Step 2. Understand the Right‐Hand Side (in $\theta$)

We need to note that

$$\sec^2\theta=\frac{1}{\cos^2\theta},\quad \csc^2\theta=\frac{1}{\sin^2\theta}.$$

Thus

$$9\sec^2\theta+\csc^2\theta=\frac{9}{\cos^2\theta}+\frac{1}{\sin^2\theta}.$$

One may show (by the substitution $t=\tan\theta$) that this expression is minimized with respect to $\theta$ when

$$\tan^2\theta=\frac{1}{3}.$$

Indeed, writing

$$\frac{9}{\cos^2\theta}+\frac{1}{\sin^2\theta}=(1+t^2)\Bigl(9+\frac{1}{t^2}\Bigr)=9t^2+\frac{1}{t^2}+10,$$

minimization gives $t^2=\frac{1}{3}$ and the minimum value is

$$9\left(\frac{1}{3}\right)+3+10=3+3+10=16.$$

Thus

$$9\sec^2\theta+\csc^2\theta\ge 16,$$

with equality when $\tan^2\theta=\frac{1}{3}$ (i.e. $\theta=\frac{\pi}{6}$ in the first quadrant).

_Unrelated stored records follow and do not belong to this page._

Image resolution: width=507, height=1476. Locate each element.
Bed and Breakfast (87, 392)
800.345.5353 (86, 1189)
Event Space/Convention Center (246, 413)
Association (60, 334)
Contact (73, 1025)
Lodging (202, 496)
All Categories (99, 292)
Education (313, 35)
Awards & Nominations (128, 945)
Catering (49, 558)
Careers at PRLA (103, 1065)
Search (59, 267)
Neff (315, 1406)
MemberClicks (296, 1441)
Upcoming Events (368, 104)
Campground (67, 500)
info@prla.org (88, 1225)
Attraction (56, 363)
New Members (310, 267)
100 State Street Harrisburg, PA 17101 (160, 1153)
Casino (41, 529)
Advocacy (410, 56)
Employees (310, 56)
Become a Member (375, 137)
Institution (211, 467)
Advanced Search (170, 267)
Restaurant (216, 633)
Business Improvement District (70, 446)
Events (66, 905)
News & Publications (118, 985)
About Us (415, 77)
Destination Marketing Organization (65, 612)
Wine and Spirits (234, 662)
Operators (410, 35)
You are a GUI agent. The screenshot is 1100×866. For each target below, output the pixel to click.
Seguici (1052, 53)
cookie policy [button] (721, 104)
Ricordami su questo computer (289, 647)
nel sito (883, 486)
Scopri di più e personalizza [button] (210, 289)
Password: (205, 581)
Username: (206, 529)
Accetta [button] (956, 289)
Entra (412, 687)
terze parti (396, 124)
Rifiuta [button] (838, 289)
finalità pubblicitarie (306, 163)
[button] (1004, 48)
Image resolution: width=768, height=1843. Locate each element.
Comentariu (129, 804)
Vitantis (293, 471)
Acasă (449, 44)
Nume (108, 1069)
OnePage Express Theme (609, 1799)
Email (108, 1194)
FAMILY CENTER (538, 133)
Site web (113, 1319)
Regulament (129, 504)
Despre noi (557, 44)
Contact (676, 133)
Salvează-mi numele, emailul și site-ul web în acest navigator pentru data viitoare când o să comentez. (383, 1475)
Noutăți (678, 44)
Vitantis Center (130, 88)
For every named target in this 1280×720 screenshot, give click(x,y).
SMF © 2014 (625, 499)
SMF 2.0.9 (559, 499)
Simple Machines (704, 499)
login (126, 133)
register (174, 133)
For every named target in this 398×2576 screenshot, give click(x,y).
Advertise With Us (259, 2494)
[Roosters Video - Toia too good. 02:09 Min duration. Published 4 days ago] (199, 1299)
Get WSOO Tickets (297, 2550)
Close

Step 3. Equate the Two Sides at the Minimum

For the equality to hold the left‐hand side must also equal 16:

$$4\sin4x\,(3\sin4x-1)=16.$$

Dividing both sides by 4,

$$\sin4x\,(3\sin4x-1)=4.$$

Let $s=\sin4x$. Then

$$3s^2 - s -4=0.$$

The quadratic has discriminant

$$\Delta=1+48=49,$$

so

$$s=\frac{1\pm 7}{6}.$$

This gives:

$$s=\frac{8}{6}=\frac{4}{3}\quad \text{or}\quad s=\frac{-6}{6}=-1.$$

Since $\sin4x$ must lie in $[-1,1]$, we reject $s=\frac{4}{3}$. Thus we have

$$\sin4x=-1.$$

Step 4. Solve $\sin4x=-1$

We know

$$\sin\alpha=-1 \quad\Longrightarrow\quad \alpha=\frac{3\pi}{2}+2\pi k,\quad k\in\mathbb{Z}.$$

Since $\alpha=4x$, it follows that

$$4x=\frac{3\pi}{2}+2\pi k,$$

or

$$x=\frac{3\pi}{8}+\frac{\pi k}{2},\quad k\in\mathbb{Z}.$$

Thus the smallest positive solution is (with $k=0$)

$$x_1=\frac{3\pi}{8},$$

and the next positive solution (with $k=1$) is

$$x_2=\frac{3\pi}{8}+\frac{\pi}{2}=\frac{3\pi+4\pi}{8}=\frac{7\pi}{8}.$$

Also, from before, equality on the right‐hand side is reached when

$$\tan\theta=\frac{1}{\sqrt{3}},\quad\text{so}\quad \theta=\frac{\pi}{6}.$$

Minimal Core Explanation

1. Simplify LHS:
   $\cos8x=1-2\sin^2 4x$ gives $$6-4\sin4x-6(1-2\sin^2 4x)=4\sin4x(3\sin4x-1).$$
2. Minimize RHS:
   Show that $$9\sec^2\theta+\csc^2\theta\ge16,$$ with equality when $\tan^2\theta=\frac{1}{3}$ (i.e. $\theta=\frac{\pi}{6}$).
3. Setting equality:
   $4\sin4x(3\sin4x-1)=16$ leads to $$\sin4x(3\sin4x-1)=4.$$ Let $s=\sin4x$. Solving $3s^2-s-4=0$ gives $s=-1$ (since $s=\frac{4}{3}$ is not possible).
4. Solve for $x$:
   $\sin4x=-1$ yields $$x=\frac{3\pi}{8}+\frac{\pi k}{2}.$$ Thus $x_1=\frac{3\pi}{8}$ (smallest positive) and $x_2=\frac{7\pi}{8}$ (next solution).